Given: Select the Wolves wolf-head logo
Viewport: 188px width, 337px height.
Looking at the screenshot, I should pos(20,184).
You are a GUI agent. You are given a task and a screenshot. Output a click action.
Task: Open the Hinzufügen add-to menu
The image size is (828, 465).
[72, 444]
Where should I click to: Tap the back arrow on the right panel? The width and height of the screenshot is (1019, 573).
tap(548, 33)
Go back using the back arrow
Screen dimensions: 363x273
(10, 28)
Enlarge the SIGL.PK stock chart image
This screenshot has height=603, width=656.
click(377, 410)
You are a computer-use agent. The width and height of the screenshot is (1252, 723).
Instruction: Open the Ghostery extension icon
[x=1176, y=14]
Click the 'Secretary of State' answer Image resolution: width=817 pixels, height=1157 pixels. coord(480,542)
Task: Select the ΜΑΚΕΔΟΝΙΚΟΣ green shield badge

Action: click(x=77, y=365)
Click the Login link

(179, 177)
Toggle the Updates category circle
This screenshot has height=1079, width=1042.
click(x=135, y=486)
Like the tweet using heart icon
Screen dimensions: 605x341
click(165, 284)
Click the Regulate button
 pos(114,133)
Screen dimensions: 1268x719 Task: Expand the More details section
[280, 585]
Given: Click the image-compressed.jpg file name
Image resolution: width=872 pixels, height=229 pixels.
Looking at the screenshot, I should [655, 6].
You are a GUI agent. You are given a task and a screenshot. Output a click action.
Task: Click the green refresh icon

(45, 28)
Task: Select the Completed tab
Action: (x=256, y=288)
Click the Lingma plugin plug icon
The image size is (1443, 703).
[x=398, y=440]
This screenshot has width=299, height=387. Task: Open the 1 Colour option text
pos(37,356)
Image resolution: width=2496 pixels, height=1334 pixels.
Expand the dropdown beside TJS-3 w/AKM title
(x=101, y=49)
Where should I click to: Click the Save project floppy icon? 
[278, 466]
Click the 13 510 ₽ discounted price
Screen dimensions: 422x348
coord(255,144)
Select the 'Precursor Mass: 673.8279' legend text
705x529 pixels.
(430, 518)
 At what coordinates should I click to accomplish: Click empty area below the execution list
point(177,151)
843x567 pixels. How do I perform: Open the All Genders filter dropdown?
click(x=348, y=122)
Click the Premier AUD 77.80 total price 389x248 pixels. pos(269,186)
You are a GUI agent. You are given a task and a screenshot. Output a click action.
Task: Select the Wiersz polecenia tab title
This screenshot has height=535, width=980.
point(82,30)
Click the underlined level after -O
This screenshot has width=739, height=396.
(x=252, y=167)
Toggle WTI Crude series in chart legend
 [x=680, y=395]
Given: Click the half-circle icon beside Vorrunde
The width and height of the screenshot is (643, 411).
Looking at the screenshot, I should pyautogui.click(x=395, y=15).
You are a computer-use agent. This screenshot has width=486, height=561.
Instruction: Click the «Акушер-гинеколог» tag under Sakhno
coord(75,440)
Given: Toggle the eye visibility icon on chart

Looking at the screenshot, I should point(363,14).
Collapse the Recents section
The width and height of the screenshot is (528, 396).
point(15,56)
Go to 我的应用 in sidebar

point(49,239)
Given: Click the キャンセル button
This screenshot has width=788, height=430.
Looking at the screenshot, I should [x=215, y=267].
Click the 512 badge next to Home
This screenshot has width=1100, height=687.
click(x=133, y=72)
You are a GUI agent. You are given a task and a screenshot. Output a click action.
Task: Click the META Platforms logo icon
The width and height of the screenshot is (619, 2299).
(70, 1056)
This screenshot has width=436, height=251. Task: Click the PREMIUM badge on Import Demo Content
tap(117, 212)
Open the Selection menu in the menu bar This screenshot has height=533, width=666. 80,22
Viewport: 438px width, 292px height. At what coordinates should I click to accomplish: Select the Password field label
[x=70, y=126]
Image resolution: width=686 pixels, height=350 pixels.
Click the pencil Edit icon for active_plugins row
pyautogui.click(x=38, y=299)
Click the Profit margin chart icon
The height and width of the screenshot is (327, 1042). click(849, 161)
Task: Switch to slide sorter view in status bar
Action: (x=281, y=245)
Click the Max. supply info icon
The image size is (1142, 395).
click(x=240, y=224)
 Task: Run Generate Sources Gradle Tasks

= = = =

> TASK PROMPT: Beginning at the line that holds "Click the Max. supply info icon", reproduce each line of the records above down to and including the last one.

> EXERCISE ANSWER:
Click the Max. supply info icon
The image size is (1142, 395).
click(x=240, y=224)
 Task: Run Generate Sources Gradle Tasks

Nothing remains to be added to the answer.